Miller, Lucasta. Keats: A Brief Life in Nine Poems and an Epitaph. (In a blending of salient biographical, critical analysis, and personal reflection, Miller focuses on nine of Keats’ most famous poems, offering fresh interpretations without being pedantic).
Niebuhr, Reinhold. Nature and Destiny of Man. (A seminal Christian theological work first delivered as a series of lectures in the 1940s, it focuses on sin, grace, and human destiny).
Renkl, Margaret. The Comfort of Crows: A Backyard Year. (Reminiscences of 52 weeks of nature’s transitional moods amid climate change, triggering reflections on joy, grief and hope amid ecological demise.)
Said, Edward. Orientalism. (Said refutes the binary mindset, linked with imperialism and colonialism, that treats the East as exotic, but inferior to the West, justifying its dominance.)
Salfina, Carl. Alfie and Me: What Owls Know, What Humans Believe. (Safina narrates his and his wife’s rescue and nurturing of an orphaned screech owl to good health, leading to reflections on human alienation from nature).

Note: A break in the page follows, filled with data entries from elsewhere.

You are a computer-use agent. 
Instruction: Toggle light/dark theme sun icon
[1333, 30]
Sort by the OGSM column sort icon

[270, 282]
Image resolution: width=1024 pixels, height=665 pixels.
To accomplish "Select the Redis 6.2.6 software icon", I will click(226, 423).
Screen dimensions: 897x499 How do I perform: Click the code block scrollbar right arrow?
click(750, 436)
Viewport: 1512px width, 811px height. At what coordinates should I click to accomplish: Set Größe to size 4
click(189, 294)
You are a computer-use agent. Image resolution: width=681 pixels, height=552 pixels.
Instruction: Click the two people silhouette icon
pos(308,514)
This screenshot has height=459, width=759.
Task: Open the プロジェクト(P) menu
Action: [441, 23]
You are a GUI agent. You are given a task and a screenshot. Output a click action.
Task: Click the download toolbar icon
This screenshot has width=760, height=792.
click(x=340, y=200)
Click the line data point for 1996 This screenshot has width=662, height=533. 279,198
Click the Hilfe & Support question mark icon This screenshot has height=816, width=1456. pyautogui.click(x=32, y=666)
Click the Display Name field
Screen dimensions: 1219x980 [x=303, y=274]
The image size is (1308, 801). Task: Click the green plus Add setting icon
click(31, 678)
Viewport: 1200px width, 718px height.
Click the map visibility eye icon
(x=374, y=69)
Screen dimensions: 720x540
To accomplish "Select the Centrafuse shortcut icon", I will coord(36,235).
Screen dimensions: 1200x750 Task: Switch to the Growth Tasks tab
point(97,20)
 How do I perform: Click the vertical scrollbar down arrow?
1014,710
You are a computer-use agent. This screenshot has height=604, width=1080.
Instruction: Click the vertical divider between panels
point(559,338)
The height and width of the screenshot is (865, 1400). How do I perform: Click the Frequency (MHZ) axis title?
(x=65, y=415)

Sontag, Susan. The Pain of Others. (Unfailingly profound, the great essayist wrestles with what troubles her most, and by extension, ourselves.)
Stevenson, Robert Louis Stevenson. Travels With a Donkey in the Cévennes. (Stevenson wrote this travelogue while in his early twenties, seeking space from a romance gone wrong.)
Weller, Francis. The Wild Edge of Sorrow. (Psychologist Weller teaches us how to accept grief and allow it to work its gifts and become our greatest teacher).
Woolf, Virginia. A Writer’s Diary. (Woolf wrote 26 diary volumes. In this posthumous work, her husband Leonard distills from her diaries the architectonics of a mind engaging its artistry).